● EXCERPT PROVIDED:
━━━━

Khanna views himself as a commercial actor and nothing more. There are certain people, he says, who try to put him in a slot and perhaps, mark him as a niche actor and while he understands where they are coming from, he doesn’t necessarily agree with them.

“It’s always simple with me. There’s nothing complicated with me. I may not be a typical commercial actor but I am one. This is how I view myself. That’s all I am saying. I am not saying whether it’s right or wrong, good or bad, compliment or not. I don’t want to be perceived as anything but a commercial actor,” he says with a sense of finality.

“There’s somewhat a general view, within the intelligentsia — or within whatever category of people you would like to say — where commercial actors are viewed as not very good actors. And therefore, that distinction is constantly trying to find its place where if you are viewed to be good at your craft, you are perceived to be not someone who can fit in and do commercial cinema. That is a very wrong perception or way to look. It’s not like that all,” he adds. He goes on to tell me that he hates doing interviews at times because he always feels the need to defend himself. When I ask him why he feels that way, he tells me frankly that he doesn’t really know the answer to that.

 

 

We’re interrupted by some torrential rainfall and a club attendant rushes across the length of the swimming pool with an umbrella in hand. Actually, he needn’t have done that, it appears, because Khanna has gotten up and decided to battle the huge white umbrellas on his own. There’s something very old-school macho about him. He’s not from this time at all — I wouldn’t be surprised if he told me he knows how to build a table or ride a horse. He’s a Gatsby-cum-southern cowboy through and through.

I also get the distinct impression that the actor is a very no-nonsense person. There are things he just won’t agree to do (“We cannot get him to say something like “if you liked the video, share and subscribe” because that is just not him,” his PR person tells me). He’s an actor I wouldn’t take a selfie with because I’d feel like he’d respect me a little less if I did that.

━━━━

● WORK ORDER 1: In the profile of Khanna, how does he view himself as an actor?
● WORK ORDER 2: Continue the profile of Khanna from the point where it ends.

● DATA SHOWN:
━━━━

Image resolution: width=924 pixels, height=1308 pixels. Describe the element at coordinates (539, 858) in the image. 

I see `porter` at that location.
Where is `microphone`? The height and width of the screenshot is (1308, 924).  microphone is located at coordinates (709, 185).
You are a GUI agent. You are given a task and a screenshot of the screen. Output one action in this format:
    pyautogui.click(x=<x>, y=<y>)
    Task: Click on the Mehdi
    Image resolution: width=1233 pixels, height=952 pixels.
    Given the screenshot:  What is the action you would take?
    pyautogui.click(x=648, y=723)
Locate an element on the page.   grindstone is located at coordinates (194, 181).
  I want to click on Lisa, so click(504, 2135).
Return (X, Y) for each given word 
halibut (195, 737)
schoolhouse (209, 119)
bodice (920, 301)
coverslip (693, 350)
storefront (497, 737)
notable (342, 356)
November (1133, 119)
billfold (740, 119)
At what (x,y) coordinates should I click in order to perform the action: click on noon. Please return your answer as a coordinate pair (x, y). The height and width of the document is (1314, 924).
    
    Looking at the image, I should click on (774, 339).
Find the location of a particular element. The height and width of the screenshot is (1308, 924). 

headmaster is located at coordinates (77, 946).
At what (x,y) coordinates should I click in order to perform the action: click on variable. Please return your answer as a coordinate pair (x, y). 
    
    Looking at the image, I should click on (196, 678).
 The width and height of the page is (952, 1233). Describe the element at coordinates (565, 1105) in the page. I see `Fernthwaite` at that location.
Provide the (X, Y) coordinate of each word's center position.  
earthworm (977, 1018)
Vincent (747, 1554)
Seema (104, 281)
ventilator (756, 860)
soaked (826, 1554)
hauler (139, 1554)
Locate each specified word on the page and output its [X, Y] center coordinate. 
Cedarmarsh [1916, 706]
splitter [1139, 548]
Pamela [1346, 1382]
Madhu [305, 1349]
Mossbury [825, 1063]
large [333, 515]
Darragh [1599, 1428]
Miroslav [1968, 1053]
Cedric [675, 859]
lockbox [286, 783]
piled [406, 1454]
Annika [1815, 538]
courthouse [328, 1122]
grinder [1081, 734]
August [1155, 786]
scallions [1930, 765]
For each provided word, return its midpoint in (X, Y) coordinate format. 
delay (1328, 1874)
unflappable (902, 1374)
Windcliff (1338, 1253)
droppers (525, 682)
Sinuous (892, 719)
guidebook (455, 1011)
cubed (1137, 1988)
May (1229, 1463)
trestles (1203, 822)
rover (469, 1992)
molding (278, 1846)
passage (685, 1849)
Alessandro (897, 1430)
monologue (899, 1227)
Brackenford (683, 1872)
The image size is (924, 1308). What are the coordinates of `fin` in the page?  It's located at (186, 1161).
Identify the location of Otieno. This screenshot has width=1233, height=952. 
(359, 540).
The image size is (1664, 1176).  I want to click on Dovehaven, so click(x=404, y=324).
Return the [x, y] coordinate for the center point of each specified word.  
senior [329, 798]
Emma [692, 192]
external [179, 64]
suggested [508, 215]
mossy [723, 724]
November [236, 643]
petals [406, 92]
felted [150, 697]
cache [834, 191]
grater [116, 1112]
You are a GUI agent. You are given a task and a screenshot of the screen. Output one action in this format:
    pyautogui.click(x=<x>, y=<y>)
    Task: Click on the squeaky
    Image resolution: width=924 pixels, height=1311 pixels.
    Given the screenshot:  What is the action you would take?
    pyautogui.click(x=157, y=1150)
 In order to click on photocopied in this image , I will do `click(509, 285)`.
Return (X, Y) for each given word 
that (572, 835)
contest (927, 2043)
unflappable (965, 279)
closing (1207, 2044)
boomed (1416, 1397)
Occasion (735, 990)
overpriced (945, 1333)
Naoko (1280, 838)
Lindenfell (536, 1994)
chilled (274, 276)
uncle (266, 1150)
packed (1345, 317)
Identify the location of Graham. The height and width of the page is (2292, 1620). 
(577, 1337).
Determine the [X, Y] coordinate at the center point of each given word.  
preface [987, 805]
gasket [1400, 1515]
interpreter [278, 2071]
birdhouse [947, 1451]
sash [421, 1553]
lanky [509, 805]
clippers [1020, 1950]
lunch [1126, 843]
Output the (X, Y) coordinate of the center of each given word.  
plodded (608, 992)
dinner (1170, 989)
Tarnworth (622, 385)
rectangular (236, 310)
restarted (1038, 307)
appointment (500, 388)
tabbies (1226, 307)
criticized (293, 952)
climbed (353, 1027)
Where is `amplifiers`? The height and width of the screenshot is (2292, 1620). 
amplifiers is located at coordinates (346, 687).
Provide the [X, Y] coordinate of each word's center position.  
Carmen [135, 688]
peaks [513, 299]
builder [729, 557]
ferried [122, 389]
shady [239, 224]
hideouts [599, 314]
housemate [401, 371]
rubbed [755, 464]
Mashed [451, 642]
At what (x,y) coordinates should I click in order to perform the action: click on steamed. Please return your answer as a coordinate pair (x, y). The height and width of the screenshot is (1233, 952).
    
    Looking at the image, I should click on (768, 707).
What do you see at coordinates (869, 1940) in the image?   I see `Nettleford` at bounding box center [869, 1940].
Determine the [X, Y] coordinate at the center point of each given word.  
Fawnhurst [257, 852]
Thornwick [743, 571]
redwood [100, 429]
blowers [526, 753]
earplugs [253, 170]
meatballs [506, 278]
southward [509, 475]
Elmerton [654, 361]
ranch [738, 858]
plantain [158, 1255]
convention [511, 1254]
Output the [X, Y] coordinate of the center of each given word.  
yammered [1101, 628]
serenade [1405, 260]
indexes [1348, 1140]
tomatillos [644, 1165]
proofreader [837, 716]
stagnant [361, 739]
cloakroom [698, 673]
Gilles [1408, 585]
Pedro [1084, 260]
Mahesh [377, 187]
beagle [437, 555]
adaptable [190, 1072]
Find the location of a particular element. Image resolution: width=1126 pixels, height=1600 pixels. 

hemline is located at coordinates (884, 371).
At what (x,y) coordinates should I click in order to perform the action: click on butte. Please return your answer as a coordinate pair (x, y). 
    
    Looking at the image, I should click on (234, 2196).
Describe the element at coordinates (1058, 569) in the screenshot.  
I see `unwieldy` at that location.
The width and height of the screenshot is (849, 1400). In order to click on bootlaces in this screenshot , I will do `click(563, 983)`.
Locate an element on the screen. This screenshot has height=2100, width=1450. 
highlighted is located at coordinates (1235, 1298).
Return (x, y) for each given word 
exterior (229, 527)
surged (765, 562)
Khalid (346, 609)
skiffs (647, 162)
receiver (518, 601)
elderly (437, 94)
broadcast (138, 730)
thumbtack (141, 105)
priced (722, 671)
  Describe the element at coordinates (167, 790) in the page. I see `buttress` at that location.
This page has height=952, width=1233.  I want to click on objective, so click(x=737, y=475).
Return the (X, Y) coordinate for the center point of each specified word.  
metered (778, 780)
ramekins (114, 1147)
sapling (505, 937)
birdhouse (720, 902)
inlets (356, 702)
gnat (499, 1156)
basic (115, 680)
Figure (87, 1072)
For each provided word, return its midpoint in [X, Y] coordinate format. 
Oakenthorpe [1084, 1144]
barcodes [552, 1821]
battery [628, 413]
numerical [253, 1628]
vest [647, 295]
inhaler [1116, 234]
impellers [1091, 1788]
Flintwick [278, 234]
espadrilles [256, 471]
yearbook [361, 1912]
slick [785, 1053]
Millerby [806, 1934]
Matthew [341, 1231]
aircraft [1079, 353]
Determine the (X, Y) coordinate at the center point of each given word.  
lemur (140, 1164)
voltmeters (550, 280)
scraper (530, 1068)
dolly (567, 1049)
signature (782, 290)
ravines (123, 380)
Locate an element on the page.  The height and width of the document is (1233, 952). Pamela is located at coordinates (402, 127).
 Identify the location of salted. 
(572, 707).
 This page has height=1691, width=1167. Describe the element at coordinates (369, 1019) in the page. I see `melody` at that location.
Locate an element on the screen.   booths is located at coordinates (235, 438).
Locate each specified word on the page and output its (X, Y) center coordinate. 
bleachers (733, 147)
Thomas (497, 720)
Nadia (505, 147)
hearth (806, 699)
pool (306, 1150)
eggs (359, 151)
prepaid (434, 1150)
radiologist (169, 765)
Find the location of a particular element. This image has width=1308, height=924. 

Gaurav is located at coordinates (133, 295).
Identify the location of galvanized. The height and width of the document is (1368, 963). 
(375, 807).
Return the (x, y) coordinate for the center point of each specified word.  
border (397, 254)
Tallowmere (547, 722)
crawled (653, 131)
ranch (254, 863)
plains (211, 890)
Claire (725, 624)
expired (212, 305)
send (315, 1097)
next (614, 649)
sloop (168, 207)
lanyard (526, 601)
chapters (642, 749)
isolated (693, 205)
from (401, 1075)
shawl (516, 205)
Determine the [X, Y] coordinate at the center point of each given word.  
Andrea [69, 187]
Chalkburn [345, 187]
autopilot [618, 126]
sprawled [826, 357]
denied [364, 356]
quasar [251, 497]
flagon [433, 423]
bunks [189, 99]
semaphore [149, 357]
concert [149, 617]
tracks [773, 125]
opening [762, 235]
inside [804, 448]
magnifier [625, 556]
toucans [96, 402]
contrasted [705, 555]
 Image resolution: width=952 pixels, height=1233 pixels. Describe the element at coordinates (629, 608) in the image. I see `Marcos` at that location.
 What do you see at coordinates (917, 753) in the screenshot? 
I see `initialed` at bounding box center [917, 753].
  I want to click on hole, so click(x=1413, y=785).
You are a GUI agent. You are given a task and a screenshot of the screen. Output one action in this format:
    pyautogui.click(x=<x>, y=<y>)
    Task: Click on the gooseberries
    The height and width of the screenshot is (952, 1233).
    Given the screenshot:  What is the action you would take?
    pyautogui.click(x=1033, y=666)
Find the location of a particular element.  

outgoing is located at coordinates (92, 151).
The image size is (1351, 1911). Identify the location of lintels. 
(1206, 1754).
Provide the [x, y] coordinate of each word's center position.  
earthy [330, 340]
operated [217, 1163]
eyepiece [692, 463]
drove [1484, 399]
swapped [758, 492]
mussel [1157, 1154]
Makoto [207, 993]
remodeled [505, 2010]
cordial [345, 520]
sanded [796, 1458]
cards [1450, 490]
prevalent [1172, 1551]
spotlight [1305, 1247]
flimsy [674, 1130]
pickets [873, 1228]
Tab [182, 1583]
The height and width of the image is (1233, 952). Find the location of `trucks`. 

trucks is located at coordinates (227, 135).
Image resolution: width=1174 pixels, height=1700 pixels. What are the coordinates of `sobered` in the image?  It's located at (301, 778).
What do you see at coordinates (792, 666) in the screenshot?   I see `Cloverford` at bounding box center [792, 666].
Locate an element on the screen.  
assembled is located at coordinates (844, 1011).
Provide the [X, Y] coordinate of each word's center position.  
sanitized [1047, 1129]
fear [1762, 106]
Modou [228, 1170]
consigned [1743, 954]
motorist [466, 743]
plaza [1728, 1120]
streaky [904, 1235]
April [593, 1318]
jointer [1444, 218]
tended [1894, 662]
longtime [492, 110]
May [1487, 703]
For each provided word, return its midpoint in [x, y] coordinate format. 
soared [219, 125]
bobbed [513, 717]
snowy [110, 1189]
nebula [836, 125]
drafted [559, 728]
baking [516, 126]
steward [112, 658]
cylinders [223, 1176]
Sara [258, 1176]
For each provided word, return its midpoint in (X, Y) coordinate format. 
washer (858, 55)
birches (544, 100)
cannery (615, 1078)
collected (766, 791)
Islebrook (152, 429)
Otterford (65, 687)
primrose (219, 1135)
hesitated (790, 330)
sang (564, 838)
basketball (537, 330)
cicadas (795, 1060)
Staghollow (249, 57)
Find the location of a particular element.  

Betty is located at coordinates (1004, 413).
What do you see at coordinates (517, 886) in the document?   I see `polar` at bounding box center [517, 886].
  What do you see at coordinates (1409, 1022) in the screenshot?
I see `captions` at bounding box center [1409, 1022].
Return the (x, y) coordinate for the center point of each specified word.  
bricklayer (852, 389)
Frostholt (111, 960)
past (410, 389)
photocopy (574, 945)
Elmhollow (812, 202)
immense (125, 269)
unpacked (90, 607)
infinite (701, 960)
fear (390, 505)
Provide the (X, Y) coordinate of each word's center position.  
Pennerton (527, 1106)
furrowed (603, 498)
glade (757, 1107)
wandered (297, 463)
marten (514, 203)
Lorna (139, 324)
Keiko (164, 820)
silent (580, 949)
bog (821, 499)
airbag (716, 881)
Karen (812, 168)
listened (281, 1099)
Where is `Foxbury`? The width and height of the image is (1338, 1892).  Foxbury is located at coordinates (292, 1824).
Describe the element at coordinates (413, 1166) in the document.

━━━━

● TASK RESPONSE 1: He views himself as a commercial actor and nothing more.

● TASK RESPONSE 2:
Khanna suddenly goes on a different tangent altogether just when I had almost finished my interview. He tells me how difficult it is to engage with people these days. “There are times with my childhood friends — I consider them my brothers — and you know they have changed. I go to lunch or dinner with them and you just cannot engage with them. Within 10 or 15 seconds, they’ve moved on to something elsewhere they are either on their phone or something or the other. There’s no engagement or proper conversation anymore. And I even tell them, it pisses me off so much that I go away from the lunch table and just walk off. There’s no substantial give or take — there’s nothing,” he says, adding: “So, what happens with that one tends to take people’s observations and comments less seriously because they are not coming from any depth or maturity. It’s not backed up with a thought process or a rationale and because everything is so frivolous. However, one should not come across as cynical or you state that life is not the way I like or how I think it should be. That’s the way life is, deal with it and move on. You can’t let these things upset you or irritate you.”

There’s silence after this statement because of its weight. I’m unprepared for it and not entirely sure what to do with it. I drink the last of my black coffee while he stubs out his cigarette. The rain is still pouring on.

The attendant is walking briskly towards us with two umbrellas. He needn’t have bothered. Khanna has already walked into the rain, on his way to play squash. He makes sure that I get a cab – he personally talks to the doorman about it. He has a very firm handshake, I notice. The type that makes you swoon while also making you slightly wince in pain. And then he’s off, his white polo t-shirt disappearing amidst the lawns and club houses of Willingdon Club.